Caitlin Dearing Scott
January 18, 2017

A police station sign in Casablanca, Morocco. Photo: Holly Hayes on Flickr.

A police station sign in Casablanca, Morocco. Photo: Holly Hayes on Flickr.

Starting last Wednesday, Moroccan police officers added a new element to their uniforms – a metal badge that makes it possible to identify them by both name and number. In a statement announcing the reform, the Directorate General of National Security (DGSN) stated that the goal of the uniform addition is to “increase transparency in the work of the national police services.” According to Jeune Afrique, “Bike police, intervention units, urban brigades, traffic officers, and border police will have specific uniforms, inspired by the same model.”

This latest move is part of a broader effort at police reform, initiated in 2015 under the leadership of Director of the DGSN Abdellatif Hammouchi, aiming to bring the security services closer to citizens, increase trust and address concerns of some of the populace about police behavior.

In September of last year, Morocco began requiring police officer’s helmets to be fitted with video cameras – both to fight corruption and to ensure that officers respect human rights.

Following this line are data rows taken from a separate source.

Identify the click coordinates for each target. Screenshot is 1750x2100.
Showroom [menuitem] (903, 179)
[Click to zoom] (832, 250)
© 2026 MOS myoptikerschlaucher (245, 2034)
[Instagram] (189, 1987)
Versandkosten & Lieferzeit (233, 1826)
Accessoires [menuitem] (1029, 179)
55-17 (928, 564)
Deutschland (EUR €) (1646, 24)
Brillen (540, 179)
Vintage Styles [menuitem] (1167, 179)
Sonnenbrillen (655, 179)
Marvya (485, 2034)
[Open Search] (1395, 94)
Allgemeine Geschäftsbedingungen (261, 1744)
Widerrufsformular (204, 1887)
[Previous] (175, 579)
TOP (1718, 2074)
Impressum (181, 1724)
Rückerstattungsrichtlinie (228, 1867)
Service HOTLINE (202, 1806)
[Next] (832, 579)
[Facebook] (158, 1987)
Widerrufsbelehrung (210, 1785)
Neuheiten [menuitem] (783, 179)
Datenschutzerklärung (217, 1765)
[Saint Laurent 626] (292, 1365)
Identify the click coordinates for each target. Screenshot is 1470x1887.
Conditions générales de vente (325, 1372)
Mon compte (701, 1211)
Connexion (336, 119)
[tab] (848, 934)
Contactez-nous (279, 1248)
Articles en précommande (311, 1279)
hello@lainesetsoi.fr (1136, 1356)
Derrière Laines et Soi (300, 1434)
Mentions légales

Security expert Mohammed Akdid, quoted in Deutsche Welle, noted that the cameras not only promote responsibility and accountability in the security services, but also help improve transparency and the image of the police.

Police reform is just one of the myriad reforms Morocco is undertaking to improve governance, advance democratization, and empower citizens. In the past year alone, Morocco adopted a new press code, passed a  law advancing the rights of domestic workers, and began implementing the second phase of a campaign to regularize illegal immigrants. These recent initiatives have added further momentum to Morocco’s evolutionary reform process.